Le Corporate Council on Africa (CCA) organisera cette année le 13e Sommet des affaires américano-africain virtuellement pour promouvoir les partenariats et les « opportunités durables entre les principaux décideurs publics et du secteur privé de l'Amérique et le continent africain ».  Il se tiendra du 27 au 29 juillet 2021 et acceuillera différents intervenants à l’instar du president de la Banque Ouest-Africaine de Développement (BOAD), Serge Ekue.

Avec la participation de plus de 1 000 chefs d'entreprise et responsables gouvernementaux américains et africains, le Sommet du CCA de cette année promet à « votre organisation une place à la table pour construire de nouvelles voies pour renforcer le partenariat économique entre les États-Unis et l'Afrique ». Un Sommet qui veut mettre en lumière la prochaine phase de croissance du partenariat économique États-Unis-Afrique, en se concentrant sur des stratégies clés telles que la sécurité sanitaire, le commerce régional africain et américano-africain, le futur énergétique, le secteur de l’agroalimentaire ou encore la transformation digitale.

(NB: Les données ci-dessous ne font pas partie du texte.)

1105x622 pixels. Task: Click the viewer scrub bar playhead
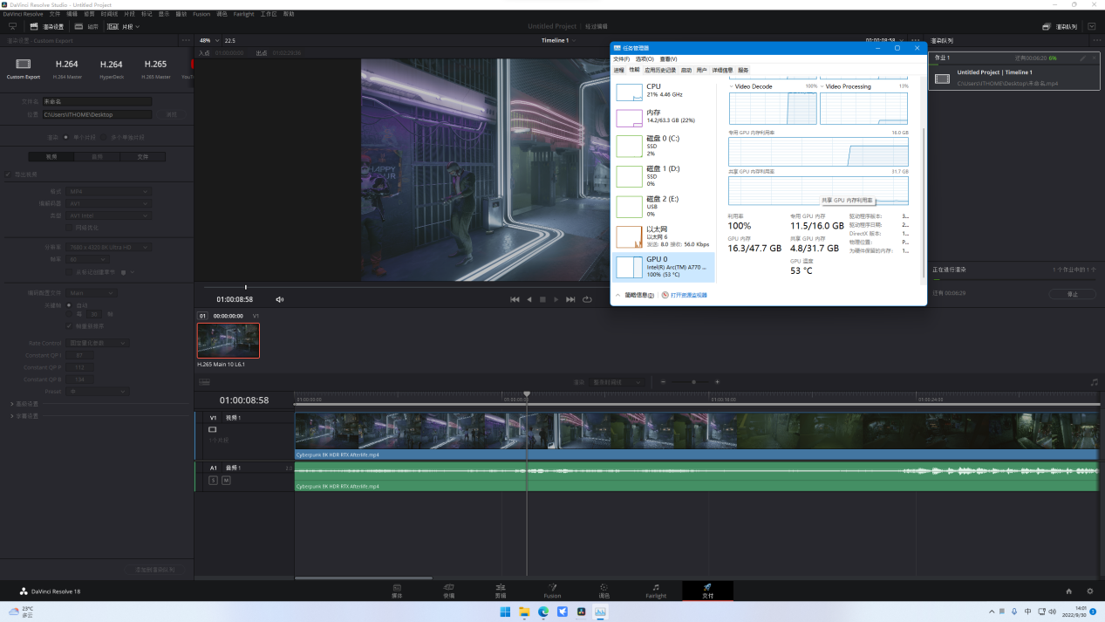click(246, 287)
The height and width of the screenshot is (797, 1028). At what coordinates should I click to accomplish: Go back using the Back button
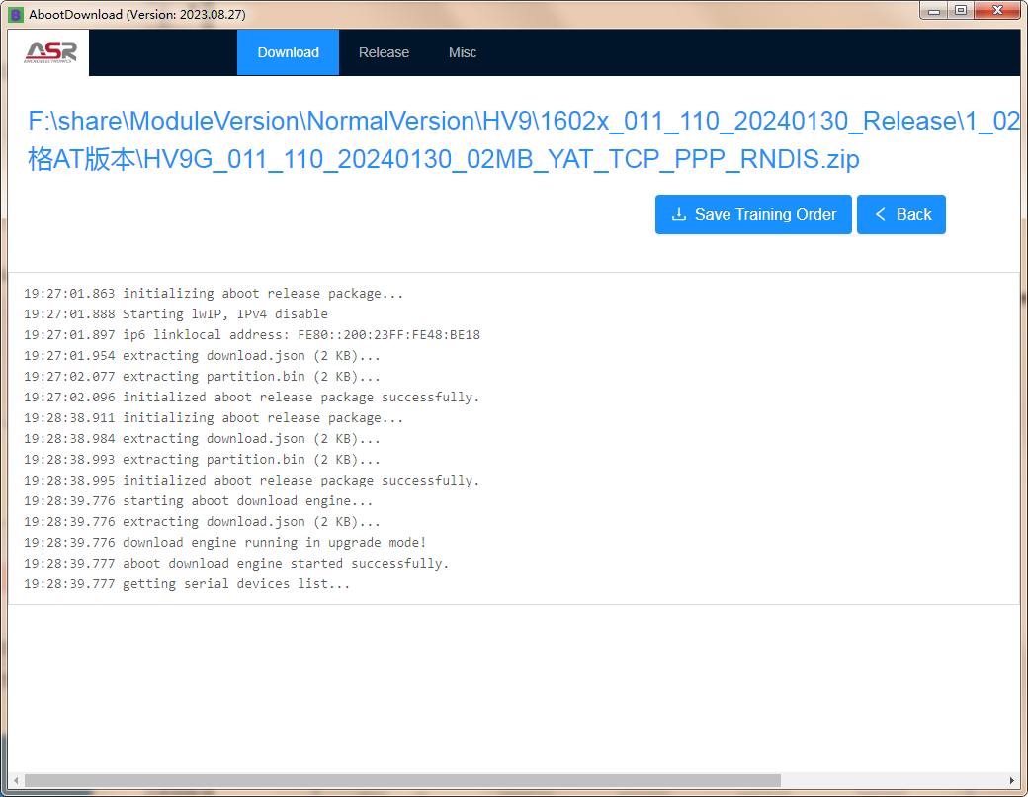pos(900,215)
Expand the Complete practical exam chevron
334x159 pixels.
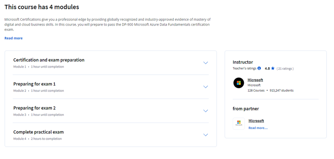tap(206, 135)

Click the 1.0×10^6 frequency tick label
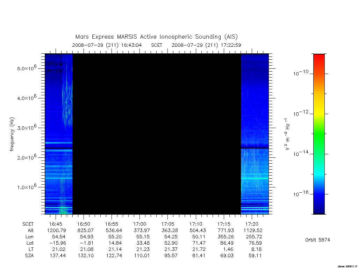[27, 187]
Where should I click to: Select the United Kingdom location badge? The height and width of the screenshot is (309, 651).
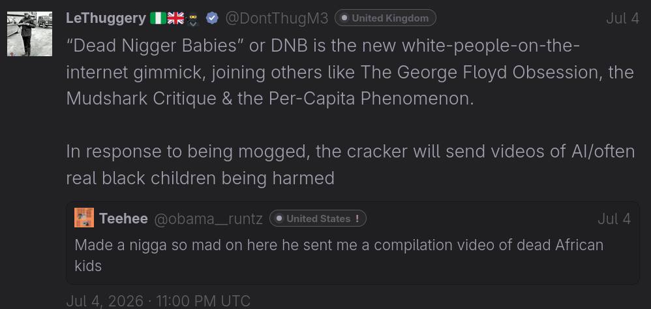(386, 18)
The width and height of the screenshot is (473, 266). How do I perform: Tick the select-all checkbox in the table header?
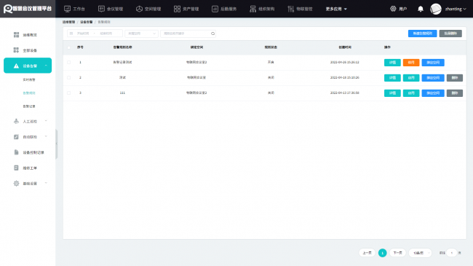click(x=69, y=47)
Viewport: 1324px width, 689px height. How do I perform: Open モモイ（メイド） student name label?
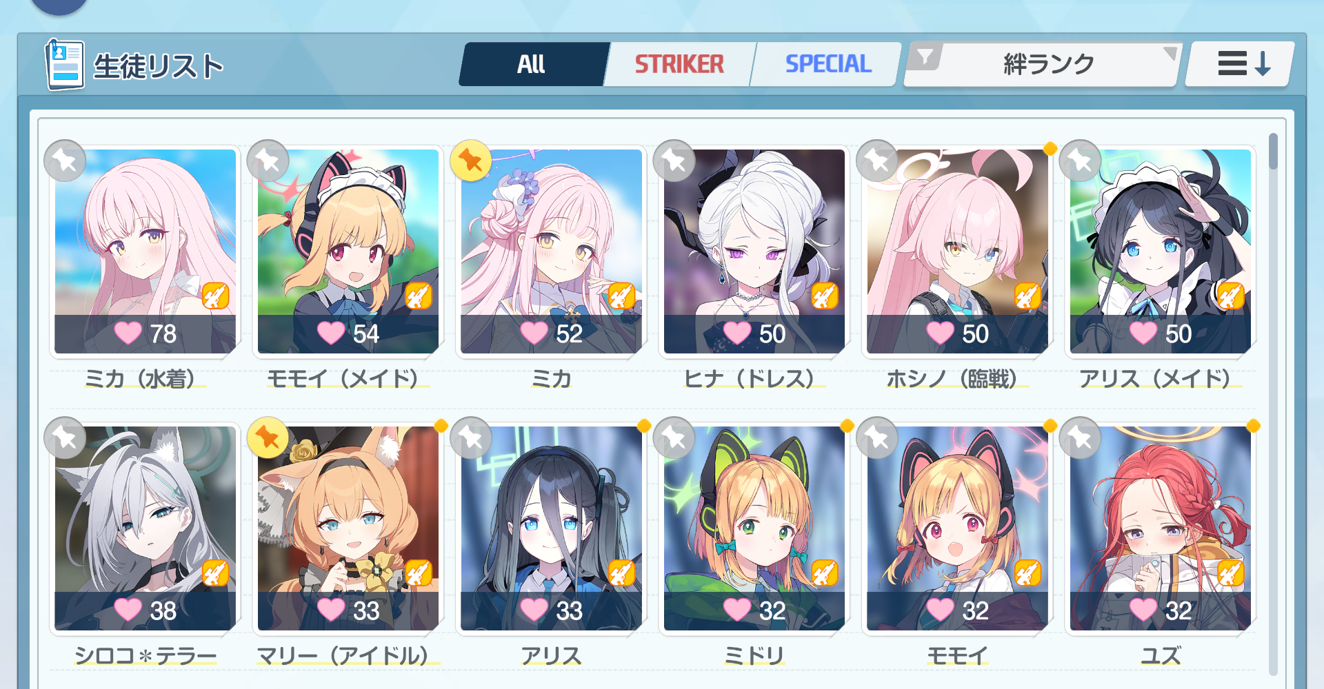[x=345, y=379]
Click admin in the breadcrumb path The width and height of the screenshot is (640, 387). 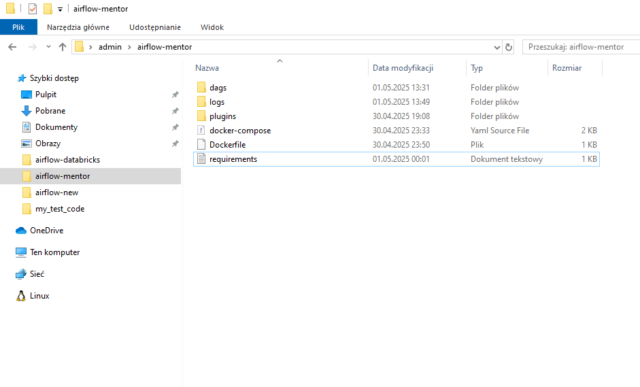(110, 47)
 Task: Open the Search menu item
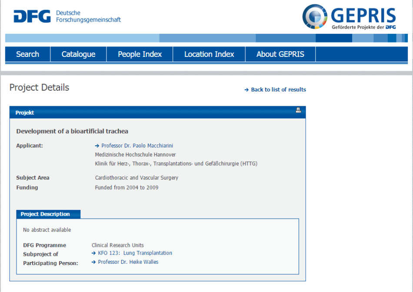(27, 54)
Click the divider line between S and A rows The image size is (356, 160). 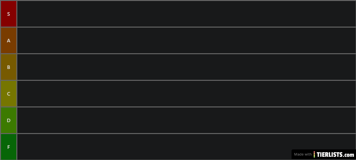(x=178, y=27)
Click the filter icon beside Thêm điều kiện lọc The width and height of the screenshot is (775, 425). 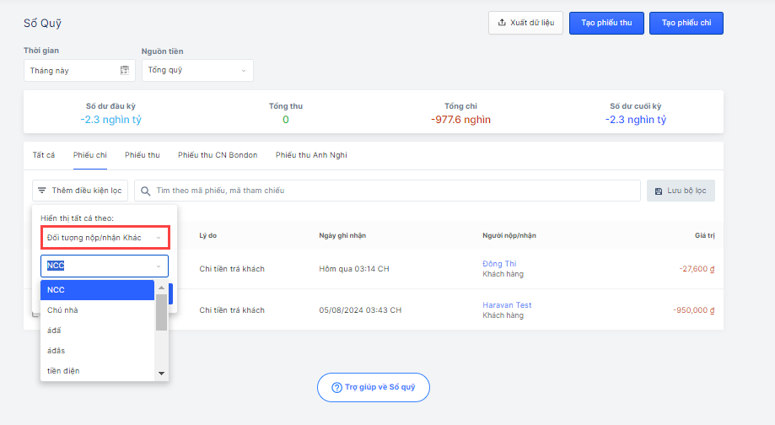click(x=42, y=191)
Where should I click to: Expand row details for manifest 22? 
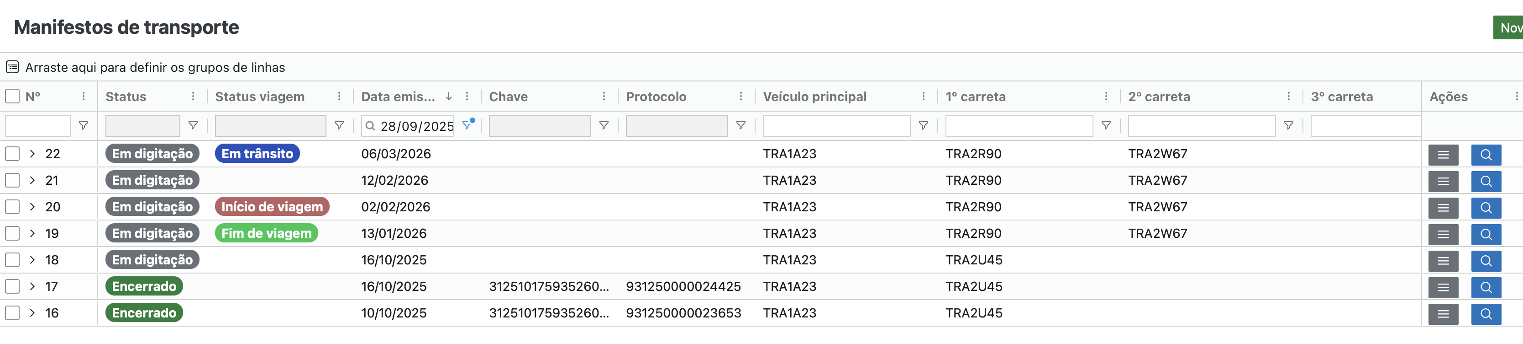click(33, 154)
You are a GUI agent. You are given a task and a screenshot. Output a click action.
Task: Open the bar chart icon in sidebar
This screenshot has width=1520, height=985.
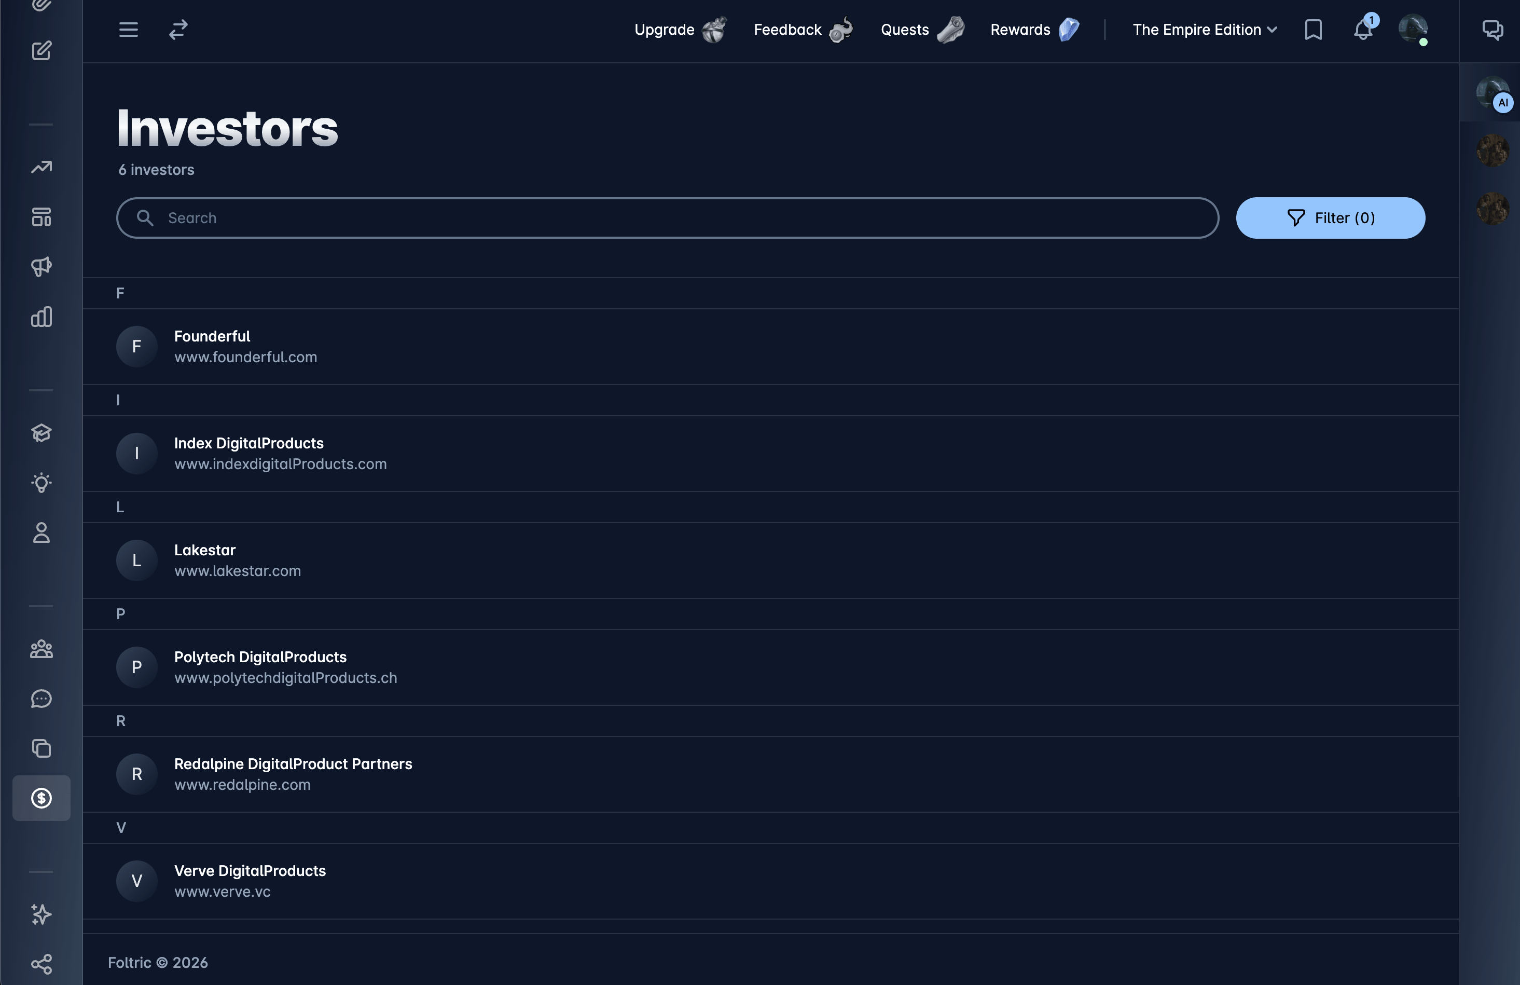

Selon les organisateurs, le Sommet des affaires États-Unis-Afrique de la CCA, depuis son lancement en 1997, est considéré comme le rendez-vous incontournable du business et de l'investissement en Afrique. Cette fois, la conférence de plusieurs jours se penchera notamment sur l’évolution rapide des modèles d'affaires et d'investissement et mettra en avant les secteurs les plus prometteurs et les plus urgents à développer.

A noter qu’avant la tenue du Sommet, l'Agence américaine pour le commerce et le développement a programmé un atelier virtuel baptisé « Access Africa » pour réunir des entreprises américaines et des décideurs africains afin d'identifier les opportunités pouvant accélérer l’avancement des projets de technologies de l'information et de la communication (TIC) sur le continent. « Cet événement préparatoire au Corporate Council on Africa 2021 US-Africa Business Summit soutient le développement de partenariats durables entre le secteur privé américain et les leaders africains des TIC », a-t-on expliqué.